Prompt engineering is losing its status as the primary skill in AI-assisted development. The practice that replaced it does not have a catchy name yet, but Addy Osmani, an engineering lead at Google Chrome, settled on one in June 2026: loop engineering. His synthesis, drawing on work from Boris Cherny at Anthropic and Peter Steinberger, shifts the unit of work from the instruction you type to the harness you build.
The mechanism is not complicated. A loop engineering system issues a prompt to a coding agent, receives the output, runs an evaluator against the result, and decides whether to stop or retry. The cycle repeats until a termination condition is satisfied. What looks like a single “AI wrote my code” interaction is actually dozens of generate-evaluate-retry passes running without a human in the loop.
The key structural move is separating the generator from the grader. In a well-designed loop, the model that writes the code is not the model that decides the work is done. A separate, typically smaller, evaluator model inspects the output against explicit criteria. This matters because a model asked to judge its own work suffers from an obvious conflict: it generated the code and has no incentive to surface its own mistakes. An independent evaluator with a narrow task, score this diff against the acceptance criteria, is harder to fool.
What loop engineering demands that prompt engineering did not is worth listing plainly. You need an eval layer: a grader that produces a machine-readable signal, not a human opinion. You need cost ceilings: loops without budget controls will churn through tokens until they hit a timeout or an invoice. You need stopping conditions that are precise enough to fire, but not so precise that they only fire when everything is already perfect. Writing a termination condition is closer to writing a test than writing a sentence.

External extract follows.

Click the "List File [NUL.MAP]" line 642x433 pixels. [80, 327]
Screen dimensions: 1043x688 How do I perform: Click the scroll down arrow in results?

Elvis Saravia, writing on X on June 20, 2026, surfaced and amplified Osmani’s framing and the underlying ideas it synthesized. The reception was immediate, which suggests the concept mapped onto something developers were already experiencing without the vocabulary for it.

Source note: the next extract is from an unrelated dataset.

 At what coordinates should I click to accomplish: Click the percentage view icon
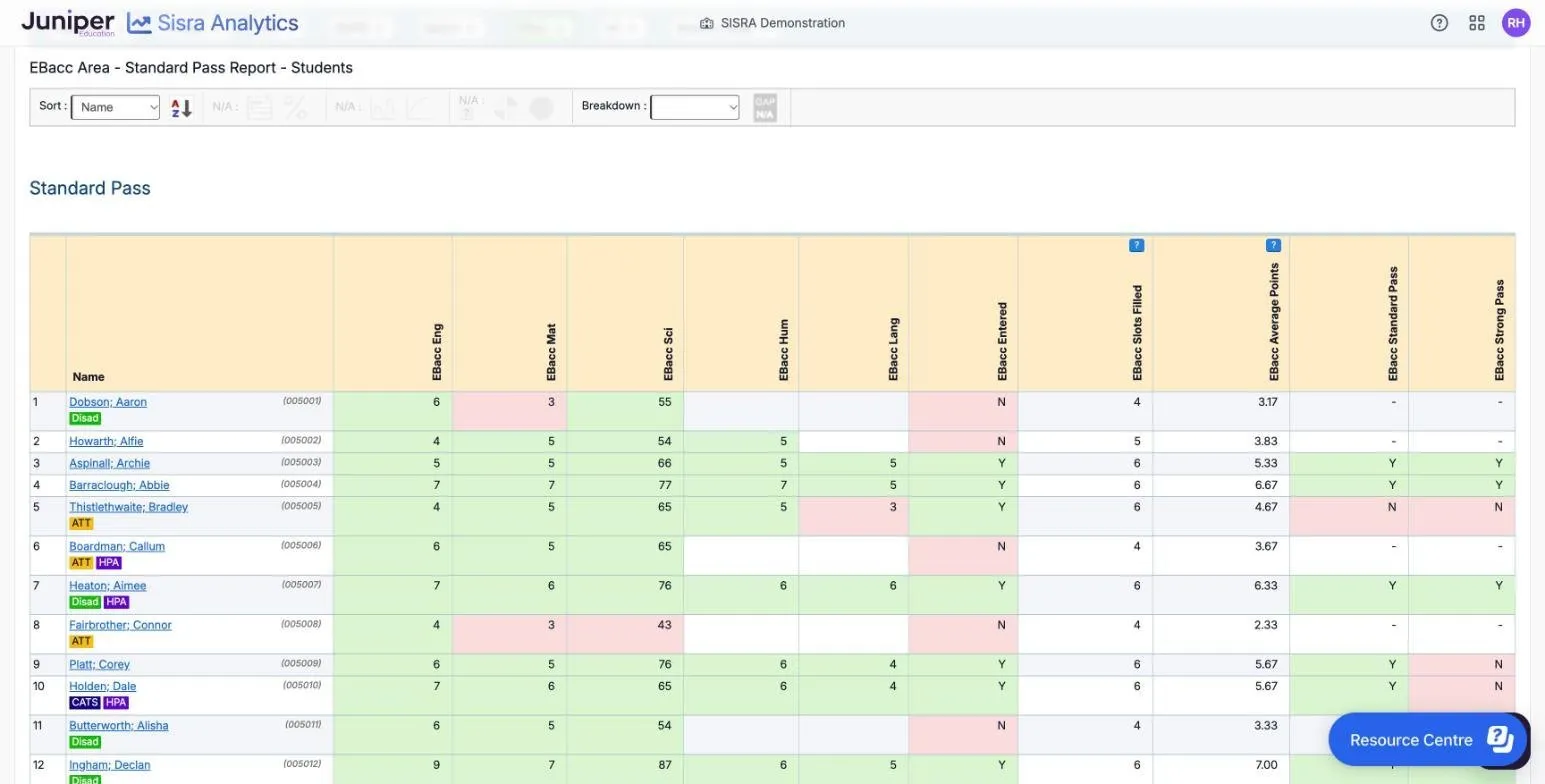point(295,108)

The open risk, and it is a real one, is evaluator quality. A weak grader that consistently approves mediocre work does not slow down the loop. It speeds it up. The generator produces something plausible, the grader approves it, the loop exits, and the developer sees a green signal for code that actually contains a subtle bug. The harness pattern is only as reliable as the evaluator anchoring it. Teams building these systems now need to treat eval design as a first-class engineering task, not a configuration step.
The practical implication for any team currently using AI coding tools: the prompt you write to the agent matters less than the test you write to grade what it returns. If your workflow does not yet include an automated grader between the agent and the merge button, the loop is running on trust.
Based on Elvis Saravia’s post on X (June 20, 2026), synthesizing ideas from Addy Osmani’s writing on loop engineering, which drew on work by Boris Cherny at Anthropic and Peter Steinberger.